**Data provided:**
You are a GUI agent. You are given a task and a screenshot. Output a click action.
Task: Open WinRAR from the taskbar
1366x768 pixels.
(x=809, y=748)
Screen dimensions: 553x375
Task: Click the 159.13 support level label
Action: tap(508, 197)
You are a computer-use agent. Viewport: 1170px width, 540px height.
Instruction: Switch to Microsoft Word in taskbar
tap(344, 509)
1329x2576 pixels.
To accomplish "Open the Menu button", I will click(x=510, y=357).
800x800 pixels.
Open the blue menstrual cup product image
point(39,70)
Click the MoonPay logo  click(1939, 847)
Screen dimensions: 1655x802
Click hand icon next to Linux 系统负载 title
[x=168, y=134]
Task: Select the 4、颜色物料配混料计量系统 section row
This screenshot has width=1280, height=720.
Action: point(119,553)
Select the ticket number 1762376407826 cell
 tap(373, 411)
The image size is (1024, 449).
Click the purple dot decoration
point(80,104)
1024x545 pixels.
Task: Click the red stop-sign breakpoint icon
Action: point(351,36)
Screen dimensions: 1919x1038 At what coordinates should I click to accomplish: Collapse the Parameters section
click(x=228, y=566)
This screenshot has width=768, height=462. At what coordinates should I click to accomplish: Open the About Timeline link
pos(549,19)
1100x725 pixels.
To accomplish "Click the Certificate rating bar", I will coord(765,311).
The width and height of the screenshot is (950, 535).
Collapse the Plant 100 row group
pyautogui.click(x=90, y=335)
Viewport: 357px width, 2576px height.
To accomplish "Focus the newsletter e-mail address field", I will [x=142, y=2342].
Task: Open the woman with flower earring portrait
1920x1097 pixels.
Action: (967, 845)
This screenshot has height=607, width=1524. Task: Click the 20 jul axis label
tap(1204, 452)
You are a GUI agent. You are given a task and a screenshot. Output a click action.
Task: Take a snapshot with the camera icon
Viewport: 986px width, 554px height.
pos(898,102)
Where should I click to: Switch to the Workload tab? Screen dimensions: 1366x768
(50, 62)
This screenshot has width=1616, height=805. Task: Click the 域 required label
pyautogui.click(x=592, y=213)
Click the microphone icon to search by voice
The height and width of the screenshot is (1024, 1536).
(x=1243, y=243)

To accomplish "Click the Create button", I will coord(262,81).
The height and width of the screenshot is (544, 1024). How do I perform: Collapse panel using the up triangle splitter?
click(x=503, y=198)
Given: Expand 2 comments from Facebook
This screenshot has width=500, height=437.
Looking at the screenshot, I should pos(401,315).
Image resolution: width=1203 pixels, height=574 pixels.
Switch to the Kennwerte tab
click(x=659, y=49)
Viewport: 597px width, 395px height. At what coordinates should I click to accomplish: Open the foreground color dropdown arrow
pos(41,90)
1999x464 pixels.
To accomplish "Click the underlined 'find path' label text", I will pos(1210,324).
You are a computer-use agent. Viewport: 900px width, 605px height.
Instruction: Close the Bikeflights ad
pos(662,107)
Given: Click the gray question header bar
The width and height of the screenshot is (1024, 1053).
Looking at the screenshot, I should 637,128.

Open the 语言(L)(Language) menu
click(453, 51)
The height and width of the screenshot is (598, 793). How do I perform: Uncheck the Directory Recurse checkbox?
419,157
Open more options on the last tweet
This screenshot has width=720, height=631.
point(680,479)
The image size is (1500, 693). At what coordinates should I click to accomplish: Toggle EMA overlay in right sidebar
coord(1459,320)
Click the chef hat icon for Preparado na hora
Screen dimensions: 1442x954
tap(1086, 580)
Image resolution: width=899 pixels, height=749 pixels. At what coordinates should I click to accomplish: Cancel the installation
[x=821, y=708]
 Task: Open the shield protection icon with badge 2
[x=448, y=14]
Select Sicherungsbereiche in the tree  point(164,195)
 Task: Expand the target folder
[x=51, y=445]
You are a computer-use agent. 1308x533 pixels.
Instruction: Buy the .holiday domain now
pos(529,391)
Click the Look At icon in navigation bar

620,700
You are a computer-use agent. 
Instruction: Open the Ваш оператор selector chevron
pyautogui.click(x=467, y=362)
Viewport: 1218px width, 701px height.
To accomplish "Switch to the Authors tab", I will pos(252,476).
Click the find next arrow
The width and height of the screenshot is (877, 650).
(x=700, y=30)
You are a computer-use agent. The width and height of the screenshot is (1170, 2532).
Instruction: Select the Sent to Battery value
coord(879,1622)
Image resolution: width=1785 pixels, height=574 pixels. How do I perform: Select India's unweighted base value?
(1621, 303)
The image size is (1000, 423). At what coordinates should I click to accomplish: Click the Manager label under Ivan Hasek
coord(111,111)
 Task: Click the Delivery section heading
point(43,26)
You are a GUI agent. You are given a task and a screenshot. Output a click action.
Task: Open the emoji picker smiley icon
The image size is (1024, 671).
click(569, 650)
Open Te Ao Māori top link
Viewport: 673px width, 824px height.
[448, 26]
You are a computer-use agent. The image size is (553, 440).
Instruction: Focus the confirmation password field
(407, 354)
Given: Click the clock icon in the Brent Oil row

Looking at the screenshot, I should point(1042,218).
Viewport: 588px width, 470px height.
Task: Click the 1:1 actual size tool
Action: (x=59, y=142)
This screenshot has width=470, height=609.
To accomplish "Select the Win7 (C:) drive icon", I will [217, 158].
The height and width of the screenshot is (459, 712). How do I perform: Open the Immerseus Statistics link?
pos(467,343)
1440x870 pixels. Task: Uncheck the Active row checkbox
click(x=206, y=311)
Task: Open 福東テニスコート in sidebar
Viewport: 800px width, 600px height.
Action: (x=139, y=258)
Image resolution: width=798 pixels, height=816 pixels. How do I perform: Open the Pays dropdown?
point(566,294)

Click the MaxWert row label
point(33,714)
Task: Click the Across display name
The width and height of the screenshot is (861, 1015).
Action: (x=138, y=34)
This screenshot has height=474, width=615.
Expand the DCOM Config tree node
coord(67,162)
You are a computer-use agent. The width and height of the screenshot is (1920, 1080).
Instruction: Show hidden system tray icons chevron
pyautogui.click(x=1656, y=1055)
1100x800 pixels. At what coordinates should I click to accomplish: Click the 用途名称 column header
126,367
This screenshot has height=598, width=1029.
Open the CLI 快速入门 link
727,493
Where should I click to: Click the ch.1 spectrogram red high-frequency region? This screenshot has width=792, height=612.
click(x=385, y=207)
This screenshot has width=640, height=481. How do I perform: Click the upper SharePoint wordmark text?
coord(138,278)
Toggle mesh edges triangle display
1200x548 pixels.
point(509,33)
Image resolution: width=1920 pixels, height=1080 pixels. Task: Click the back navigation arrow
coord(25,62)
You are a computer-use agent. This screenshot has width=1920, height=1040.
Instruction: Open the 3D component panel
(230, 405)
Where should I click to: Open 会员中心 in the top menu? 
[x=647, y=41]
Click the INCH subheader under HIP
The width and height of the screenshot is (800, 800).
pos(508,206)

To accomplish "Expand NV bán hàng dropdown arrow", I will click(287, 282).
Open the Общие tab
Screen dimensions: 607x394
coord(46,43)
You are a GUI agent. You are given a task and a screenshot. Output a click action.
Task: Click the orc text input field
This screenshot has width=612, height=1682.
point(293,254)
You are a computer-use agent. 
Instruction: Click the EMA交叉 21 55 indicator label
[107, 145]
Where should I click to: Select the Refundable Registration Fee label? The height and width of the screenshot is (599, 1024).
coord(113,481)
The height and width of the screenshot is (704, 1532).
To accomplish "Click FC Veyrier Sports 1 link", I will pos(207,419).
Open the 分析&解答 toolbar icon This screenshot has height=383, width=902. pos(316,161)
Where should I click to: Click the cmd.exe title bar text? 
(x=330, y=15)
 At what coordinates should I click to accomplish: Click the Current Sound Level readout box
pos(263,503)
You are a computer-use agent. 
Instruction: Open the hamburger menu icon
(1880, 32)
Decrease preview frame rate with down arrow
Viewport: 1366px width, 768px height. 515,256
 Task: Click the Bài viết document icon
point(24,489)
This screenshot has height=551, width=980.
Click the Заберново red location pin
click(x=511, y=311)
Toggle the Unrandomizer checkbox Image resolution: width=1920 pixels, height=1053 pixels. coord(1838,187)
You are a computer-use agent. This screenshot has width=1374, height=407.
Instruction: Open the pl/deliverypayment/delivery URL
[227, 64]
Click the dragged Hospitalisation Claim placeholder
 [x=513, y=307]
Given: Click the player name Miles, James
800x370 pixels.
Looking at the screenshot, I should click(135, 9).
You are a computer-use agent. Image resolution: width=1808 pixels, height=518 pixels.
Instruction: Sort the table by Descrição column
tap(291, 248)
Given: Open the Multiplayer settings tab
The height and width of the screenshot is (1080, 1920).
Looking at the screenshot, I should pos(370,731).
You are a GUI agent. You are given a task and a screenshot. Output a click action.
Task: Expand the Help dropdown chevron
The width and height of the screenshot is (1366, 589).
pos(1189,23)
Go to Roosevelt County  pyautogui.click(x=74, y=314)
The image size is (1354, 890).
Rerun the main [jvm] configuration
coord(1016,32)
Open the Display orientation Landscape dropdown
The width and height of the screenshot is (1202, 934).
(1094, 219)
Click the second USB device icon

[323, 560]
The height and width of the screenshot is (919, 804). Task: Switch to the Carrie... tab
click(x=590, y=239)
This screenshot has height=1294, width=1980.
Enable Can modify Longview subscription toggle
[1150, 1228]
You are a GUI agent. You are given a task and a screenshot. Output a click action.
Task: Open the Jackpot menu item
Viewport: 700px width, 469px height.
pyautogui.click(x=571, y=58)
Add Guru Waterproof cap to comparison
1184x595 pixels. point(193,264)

**Description of the task:** Search the records for the word "from". Copy each line where it appears.

**Output below:**
Task: Open WinRAR from the taskbar
Given: Expand 2 comments from Facebook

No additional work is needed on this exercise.